Even if my hyperemesis comes back, I will be okay. I am officially discharged from my home health company as of today and I have an appt with my midwives on Mon. and I am continually praying that my nauseau will remain managable and that my oral medication will suffice. I also am asking for prayers that if things do get bad again, I keep in mind that I am only being given that struggle because the Lord knows I can handle it!


So now that this post has become a novel I will do a quick baby update (which is kind of more for my fun little records so I can look back week by week of my pregnancy and laugh at how pathetic I was when I was sick haha)


Week 13


How far along? 13 weeks 3 days


Total weight gain? havent weighed myself since sunday but as of Sunday I was still down 15lbs


Maternity clothes? I have been wearing some mainly as I said above so I stop feeling just plain fat...I notice I have a little bit of a bump but to others I am pretty sure it looks like I need to lay off the french fries


Sleep? I havent been waking up as much to pee which is nice and being able to sleep without being hooked up to something is AMAZING!


Best moment this week? Seeing our awesome child during the ultrasound...I also got to have two ultrasounds at the hospital (not nearly as clear but still its something) It is an amazing, emotional moment seeing the life we created for the first time...it is bittersweet because we will never have that moment with our 1st pregnancy again--oh and we were able to find the heartbeat with our home doppler which was really fun!

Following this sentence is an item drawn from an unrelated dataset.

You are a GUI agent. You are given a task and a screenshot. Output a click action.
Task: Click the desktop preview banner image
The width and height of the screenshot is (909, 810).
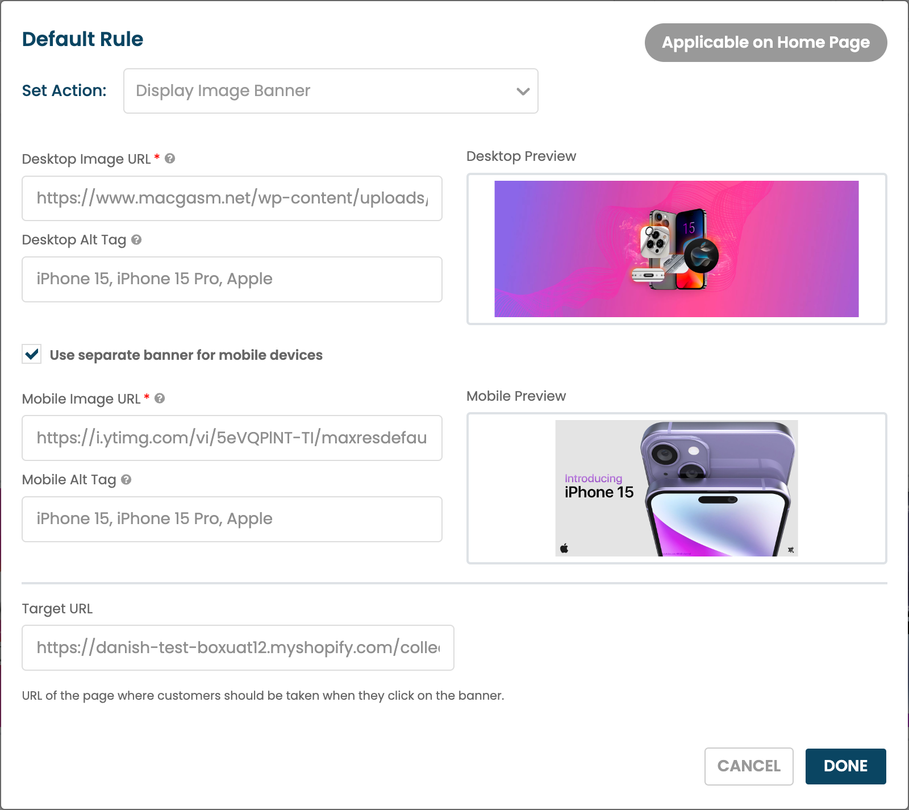click(x=676, y=249)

Food cravings? Havent really had any which might be because I am able to eat more now which is nice


Labor signs? none


Belly Button? innie


What I miss most? Right now, nothing...things seem great right now!


Milestones? Finding the heartbeat at home, and getting to the second trimester!! I am so glad to know that my first trimester is over with! This week our lil nudgers teeth and vocal cords are forming and the babys intestines are moving from the umbilical cord to the baby which is much more convenient. Oh, and we skipped right on past the plum size and the baby is the size of a peach now!